Seracs, giant columns of ice the height of three-story houses, are being tossed around like dice. And the previously submerged portion of this immense block of glacier ice just breached the ocean – a frothing maelstrom flinging ice cubes of several tons high into the air. The resulting tsunami inundates all in its path as it radiates from the glacier’s calving front.
Fortunately, I’m watching from a clifftop a couple of miles away. But even here, I can feel the
seismic shocks through the ground.
Despite the spectacle, I’m keenly aware that this spells yet more unwelcome news for the world’s low-lying coastlines.
As
a field glaciologist, I’ve worked on ice sheets for more than 30 years. In that time, I have witnessed some gobsmacking changes. The past few years in particular have been unnerving for the sheer rate and magnitude of change underway. My revered textbooks taught me that ice sheets respond over millennial time scales, but that’s not what we’re seeing today.
A study published Aug. 29, 2022, demonstrates – for the first time – that Greenland’s ice sheet is now so out of balance with prevailing Arctic climate that it no longer can sustain its current size. It is irreversibly committed to retreat by at least 59,000 square kilometers (22,780 square miles), an area considerably larger than Denmark, Greenland’s protectorate state.

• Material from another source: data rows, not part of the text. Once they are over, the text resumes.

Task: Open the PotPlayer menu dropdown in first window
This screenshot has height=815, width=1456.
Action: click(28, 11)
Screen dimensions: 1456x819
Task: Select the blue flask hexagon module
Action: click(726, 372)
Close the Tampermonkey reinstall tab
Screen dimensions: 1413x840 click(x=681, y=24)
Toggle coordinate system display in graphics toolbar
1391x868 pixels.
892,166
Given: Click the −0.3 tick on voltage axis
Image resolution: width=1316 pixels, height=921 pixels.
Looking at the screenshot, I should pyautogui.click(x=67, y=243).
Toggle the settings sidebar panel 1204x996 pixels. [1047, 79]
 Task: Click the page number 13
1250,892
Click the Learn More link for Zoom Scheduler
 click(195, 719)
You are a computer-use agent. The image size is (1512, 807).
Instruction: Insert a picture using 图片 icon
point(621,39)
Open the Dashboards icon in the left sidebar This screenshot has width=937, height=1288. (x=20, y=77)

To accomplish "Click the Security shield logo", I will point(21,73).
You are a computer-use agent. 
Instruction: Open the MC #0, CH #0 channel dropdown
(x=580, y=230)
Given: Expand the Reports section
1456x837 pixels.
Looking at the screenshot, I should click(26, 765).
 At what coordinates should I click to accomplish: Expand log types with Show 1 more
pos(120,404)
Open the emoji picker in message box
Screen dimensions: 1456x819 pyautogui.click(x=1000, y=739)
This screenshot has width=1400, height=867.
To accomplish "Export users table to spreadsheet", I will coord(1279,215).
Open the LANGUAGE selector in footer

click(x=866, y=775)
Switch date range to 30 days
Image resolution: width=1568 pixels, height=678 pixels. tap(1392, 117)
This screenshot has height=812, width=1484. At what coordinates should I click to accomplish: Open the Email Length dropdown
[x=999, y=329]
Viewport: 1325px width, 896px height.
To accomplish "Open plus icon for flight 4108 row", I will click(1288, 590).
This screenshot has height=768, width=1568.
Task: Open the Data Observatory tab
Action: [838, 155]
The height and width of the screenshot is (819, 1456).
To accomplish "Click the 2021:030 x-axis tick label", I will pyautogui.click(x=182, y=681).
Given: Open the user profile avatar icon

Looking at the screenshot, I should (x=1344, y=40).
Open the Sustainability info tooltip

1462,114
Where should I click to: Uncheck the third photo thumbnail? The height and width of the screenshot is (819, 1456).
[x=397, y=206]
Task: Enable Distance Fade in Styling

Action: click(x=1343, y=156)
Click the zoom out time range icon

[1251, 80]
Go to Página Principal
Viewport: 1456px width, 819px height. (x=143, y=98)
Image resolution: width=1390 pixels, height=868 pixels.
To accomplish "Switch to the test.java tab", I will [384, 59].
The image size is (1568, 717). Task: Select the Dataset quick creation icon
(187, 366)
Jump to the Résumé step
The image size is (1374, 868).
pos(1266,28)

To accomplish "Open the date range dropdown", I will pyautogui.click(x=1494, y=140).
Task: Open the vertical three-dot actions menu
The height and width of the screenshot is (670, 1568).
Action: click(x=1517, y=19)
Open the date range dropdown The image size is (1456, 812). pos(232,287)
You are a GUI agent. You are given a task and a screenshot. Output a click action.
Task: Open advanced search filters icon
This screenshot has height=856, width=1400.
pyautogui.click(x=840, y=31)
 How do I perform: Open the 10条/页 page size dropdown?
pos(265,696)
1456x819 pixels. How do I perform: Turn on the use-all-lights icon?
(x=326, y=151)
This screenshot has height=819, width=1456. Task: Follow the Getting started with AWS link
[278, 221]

Even if all the greenhouse gas emissions driving global warming ceased today, we find that Greenland’s ice loss under current temperatures will
raise global sea level by at least 10.8 inches (27.4 centimeters). That’s more than current models forecast, and it’s a highly conservative estimate. If every year were like 2012,
when Greenland experienced a heat wave, that irreversible commitment to sea level rise would triple. That’s an ominous portent given that these are climate conditions we have already seen, not a hypothetical future scenario.